Sullenly he pulled the opal scarf pin from his tie and was about to cast it from him into the thick undergrowth. “The only luck I’ve had,” he said with cynical despair in his voice, “is Al Berry going away; anyway he won’t be here to know I flopped again—that’s one good thing anyway.”

His hand was even raised to cast away the little testimonial of his heroism when suddenly he noticed a strange thing. At first he thought it was not his own scarf pin that he held, so changed was the opal in color. Instead of showing its varying, elusive glints of beauty, it was opaque and of a dull and cheerless blue, like Wilfred’s own mood. Yet sometimes this same uncanny stone had flamed with glory. And it would flame with glory again, all in good time, for in its mysterious depths the wondrous opal heralds good or evil, sorrow or joy, and when it dazzles with its myriad flickering lights, you may be sure that health and good luck are on the way, and that all is well.
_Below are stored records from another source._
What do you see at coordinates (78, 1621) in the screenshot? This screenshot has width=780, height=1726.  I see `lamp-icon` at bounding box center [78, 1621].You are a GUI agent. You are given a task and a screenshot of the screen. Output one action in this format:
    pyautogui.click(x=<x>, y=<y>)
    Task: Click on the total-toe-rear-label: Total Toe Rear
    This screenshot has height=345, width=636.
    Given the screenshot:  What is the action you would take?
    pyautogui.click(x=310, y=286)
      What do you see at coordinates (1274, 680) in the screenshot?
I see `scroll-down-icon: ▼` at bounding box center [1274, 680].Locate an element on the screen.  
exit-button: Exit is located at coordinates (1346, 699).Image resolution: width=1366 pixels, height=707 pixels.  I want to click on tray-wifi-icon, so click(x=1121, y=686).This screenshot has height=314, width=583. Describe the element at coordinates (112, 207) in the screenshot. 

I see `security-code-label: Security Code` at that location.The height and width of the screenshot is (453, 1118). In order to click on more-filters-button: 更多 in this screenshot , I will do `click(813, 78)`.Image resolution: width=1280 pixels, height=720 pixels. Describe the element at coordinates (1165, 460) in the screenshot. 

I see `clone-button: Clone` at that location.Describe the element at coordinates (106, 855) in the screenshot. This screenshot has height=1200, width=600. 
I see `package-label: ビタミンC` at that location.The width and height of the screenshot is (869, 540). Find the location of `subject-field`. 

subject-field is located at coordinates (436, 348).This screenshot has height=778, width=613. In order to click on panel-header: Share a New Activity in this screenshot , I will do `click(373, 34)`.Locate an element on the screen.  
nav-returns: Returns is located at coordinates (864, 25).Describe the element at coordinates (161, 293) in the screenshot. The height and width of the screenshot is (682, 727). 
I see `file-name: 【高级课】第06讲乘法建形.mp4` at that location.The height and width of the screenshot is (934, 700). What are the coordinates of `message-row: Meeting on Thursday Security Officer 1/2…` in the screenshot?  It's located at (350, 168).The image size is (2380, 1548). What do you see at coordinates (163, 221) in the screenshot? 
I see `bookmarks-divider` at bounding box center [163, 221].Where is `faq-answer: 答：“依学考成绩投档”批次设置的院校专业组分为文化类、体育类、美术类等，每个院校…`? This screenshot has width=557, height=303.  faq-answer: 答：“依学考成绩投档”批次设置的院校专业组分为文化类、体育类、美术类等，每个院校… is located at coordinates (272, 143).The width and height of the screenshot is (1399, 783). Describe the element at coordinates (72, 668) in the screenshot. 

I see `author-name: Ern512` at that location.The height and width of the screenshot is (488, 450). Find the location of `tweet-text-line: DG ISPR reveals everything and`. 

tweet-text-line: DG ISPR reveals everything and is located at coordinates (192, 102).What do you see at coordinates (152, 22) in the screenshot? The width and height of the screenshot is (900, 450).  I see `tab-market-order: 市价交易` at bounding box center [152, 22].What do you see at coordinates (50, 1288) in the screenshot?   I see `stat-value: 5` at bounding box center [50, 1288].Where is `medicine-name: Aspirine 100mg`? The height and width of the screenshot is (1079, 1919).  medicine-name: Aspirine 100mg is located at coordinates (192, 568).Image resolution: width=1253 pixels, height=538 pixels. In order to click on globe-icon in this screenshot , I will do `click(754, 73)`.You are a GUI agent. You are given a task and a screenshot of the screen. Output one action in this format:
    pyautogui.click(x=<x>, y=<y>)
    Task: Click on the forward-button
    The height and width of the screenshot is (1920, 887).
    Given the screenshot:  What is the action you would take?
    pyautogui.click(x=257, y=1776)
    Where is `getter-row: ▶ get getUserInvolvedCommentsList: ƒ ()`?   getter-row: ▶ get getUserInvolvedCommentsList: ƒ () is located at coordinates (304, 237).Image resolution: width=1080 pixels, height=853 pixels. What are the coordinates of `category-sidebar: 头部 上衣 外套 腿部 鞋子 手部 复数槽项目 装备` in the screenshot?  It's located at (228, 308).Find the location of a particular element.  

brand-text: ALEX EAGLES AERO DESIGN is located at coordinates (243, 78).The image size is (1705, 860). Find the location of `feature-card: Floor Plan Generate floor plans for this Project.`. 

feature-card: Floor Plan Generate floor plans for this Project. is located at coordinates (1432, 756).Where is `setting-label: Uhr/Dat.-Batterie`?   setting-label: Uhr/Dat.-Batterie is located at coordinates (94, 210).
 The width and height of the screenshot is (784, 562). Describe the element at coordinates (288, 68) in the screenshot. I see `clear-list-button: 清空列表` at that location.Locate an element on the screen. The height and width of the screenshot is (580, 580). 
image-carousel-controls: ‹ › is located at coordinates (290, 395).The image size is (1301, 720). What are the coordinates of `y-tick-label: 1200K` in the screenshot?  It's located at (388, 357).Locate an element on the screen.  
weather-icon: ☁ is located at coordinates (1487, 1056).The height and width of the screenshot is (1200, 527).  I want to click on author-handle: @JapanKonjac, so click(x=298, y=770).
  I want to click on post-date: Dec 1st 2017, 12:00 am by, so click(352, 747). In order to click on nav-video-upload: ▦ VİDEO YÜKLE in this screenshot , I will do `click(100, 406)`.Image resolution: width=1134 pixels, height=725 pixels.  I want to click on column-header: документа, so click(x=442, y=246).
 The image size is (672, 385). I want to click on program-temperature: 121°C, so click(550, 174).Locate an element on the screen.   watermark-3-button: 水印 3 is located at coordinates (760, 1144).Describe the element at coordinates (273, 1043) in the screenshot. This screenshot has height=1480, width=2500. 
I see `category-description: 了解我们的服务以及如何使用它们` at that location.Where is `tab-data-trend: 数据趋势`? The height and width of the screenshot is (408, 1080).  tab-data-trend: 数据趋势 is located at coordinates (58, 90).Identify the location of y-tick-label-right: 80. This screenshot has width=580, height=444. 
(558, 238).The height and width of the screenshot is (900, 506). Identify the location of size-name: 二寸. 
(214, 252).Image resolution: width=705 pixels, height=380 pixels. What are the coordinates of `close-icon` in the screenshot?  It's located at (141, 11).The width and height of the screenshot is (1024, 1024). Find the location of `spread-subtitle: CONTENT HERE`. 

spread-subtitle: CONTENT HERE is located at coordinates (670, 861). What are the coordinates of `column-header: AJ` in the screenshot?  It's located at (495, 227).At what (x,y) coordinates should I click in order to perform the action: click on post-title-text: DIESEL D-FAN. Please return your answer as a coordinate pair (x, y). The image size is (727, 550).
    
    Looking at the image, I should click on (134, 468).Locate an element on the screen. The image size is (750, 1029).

Wilfred was so astonished at its loss of color that he replaced it in his scarf. Then he started with a kind of forced resolve for the Elks’ patrol cabin.

CHAPTER XXIV
STRIKE TWO

Connie Bennett and Charlie O’Conner were busy setting a long stick upright from the cabin roof as Wilfred approached.

“No time like the present, hey?” said Connie. “If we don’t need an aerial we can fly our pennant from it.”

“What do you mean if we don’t need an aerial?” Charlie asked. “How do you get that way?”

“He’s like Pee-wee Harris,” said Connie; “he’s absolutely, positively, definitely sure.”